説明

容器押込処理装置

【課題】 容器押込処理装置において、簡素な構成により、容器に予め適度な内圧力を付与するように容器を安定的に押圧保持しつつ、容器の一部を押込んで容器の内圧を高め、容器の強度を高めること。
【解決手段】 容器押込処理装置10であって、容器1を収容して押込作業位置に搬送されて該押込作業位置に位置付けられる容器ホルダ100を用い、容器1の少なくとも側部が容器ホルダ100の外に位置付けられるまで、該容器1を容器ホルダ100の外に持ち上げる持ち上げ手段を有する容器持ち上げ装置20と、該容器持ち上げ装置20により容器ホルダ100の外に持ち上げられた、封止状態の容器1の側部を押圧して保持する押圧保持手段を有する押圧保持装置30と、該押圧保持装置30により押圧されて保持されている容器1の一部を押込んで凹み部3を形成する押込手段を有する押込装置40とを有するもの。

【発明の詳細な説明】
【技術分野】
【0001】
本発明は容器の一部を押込んで容器の内圧を高める容器押込処理装置に関する。

## やること
**a.** 次の(i)〜(iii)が提示文の内容と合っているかを判断し、それぞれ「はい」か「いいえ」で答えたうえで、決め手となる提示文の語句をそのまま引用してください。
(i) 押圧保持装置は、封止状態の容器の側部を押圧して保持する。
(ii) 凹み部を形成するのは容器持ち上げ装置である。
(iii) 本発明は、容器の内圧を下げる装置に関する。
**b.** エントリのうち、「height」という文字列を含む行を数え、その数だけを答えよ。大文字と小文字は区別する。

## エントリ抜粋
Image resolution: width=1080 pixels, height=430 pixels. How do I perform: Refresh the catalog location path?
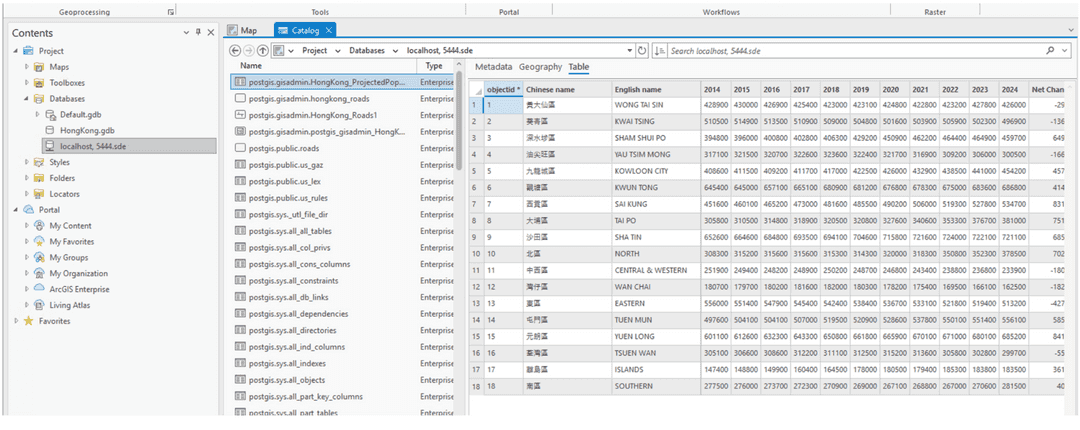pos(642,50)
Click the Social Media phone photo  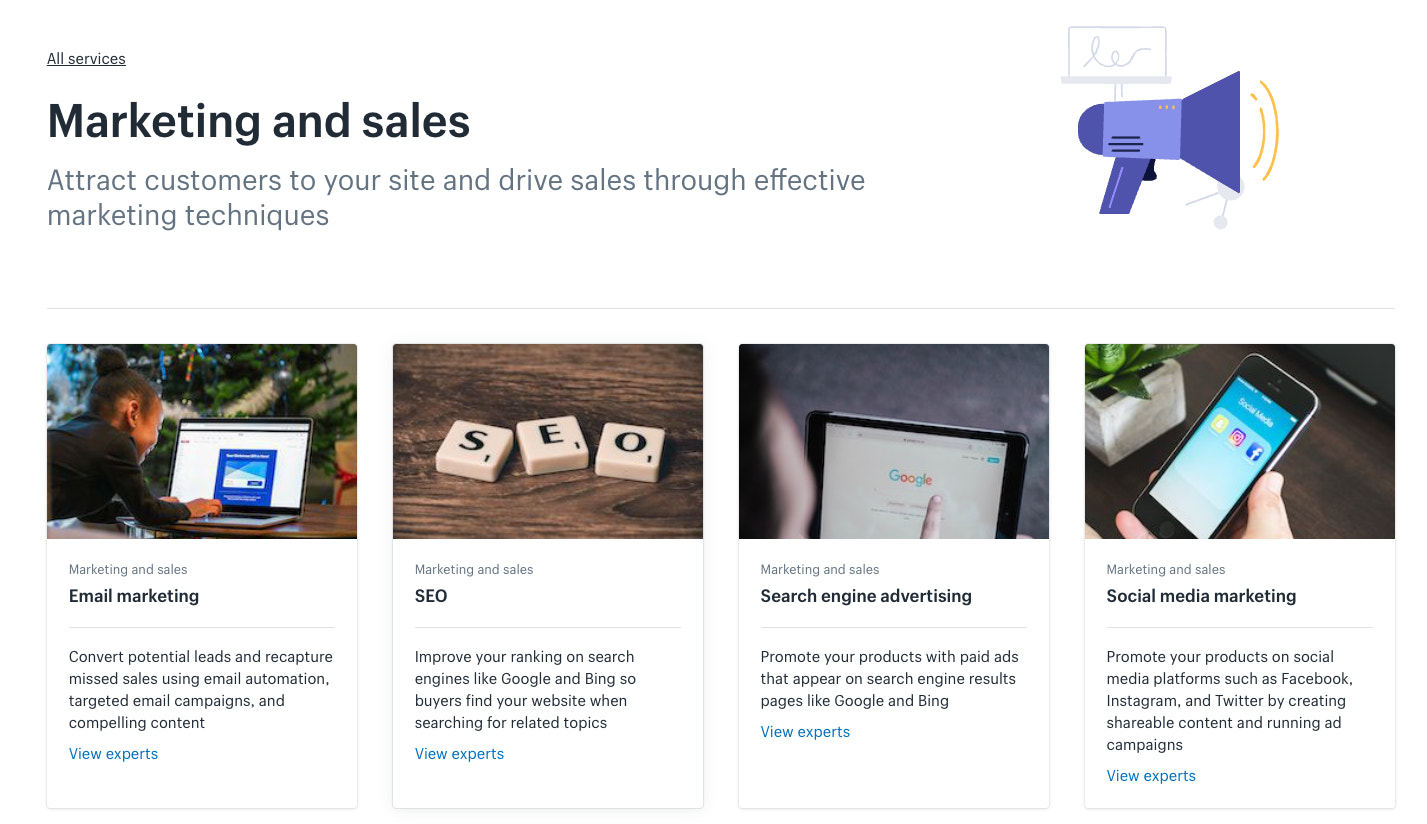[1240, 442]
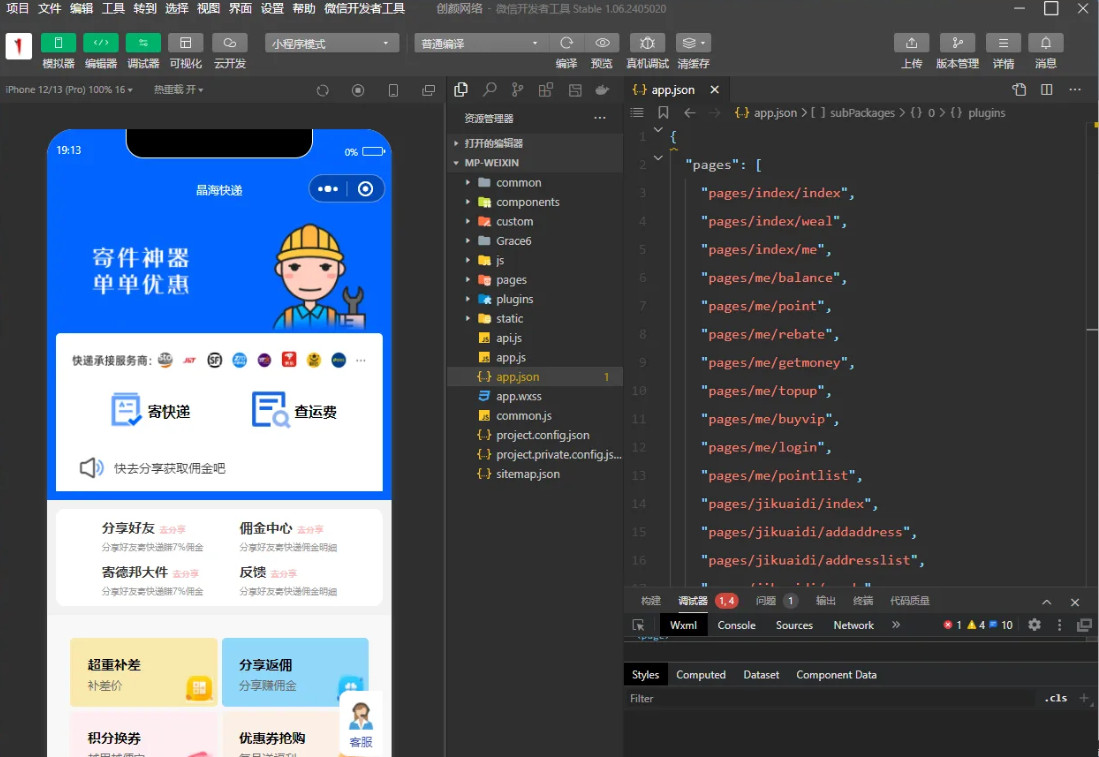Expand the pages folder in explorer
The width and height of the screenshot is (1099, 757).
point(511,280)
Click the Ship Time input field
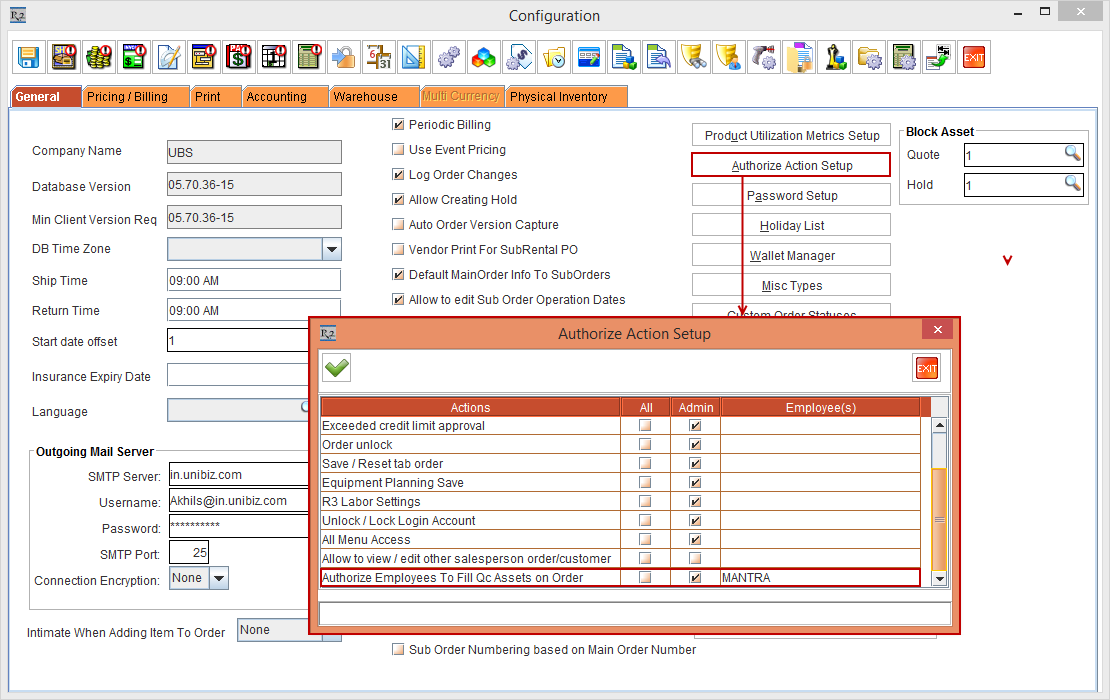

## 出力一覧
**a.**
(i) はい。「封止状態の容器1の側部を押圧して保持する押圧保持手段を有する押圧保持装置30」
(ii) いいえ。「容器1の一部を押込んで凹み部3を形成する押込手段を有する押込装置40」
(iii) いいえ。「容器の内圧を高める容器押込処理装置に関する」

**b.** 2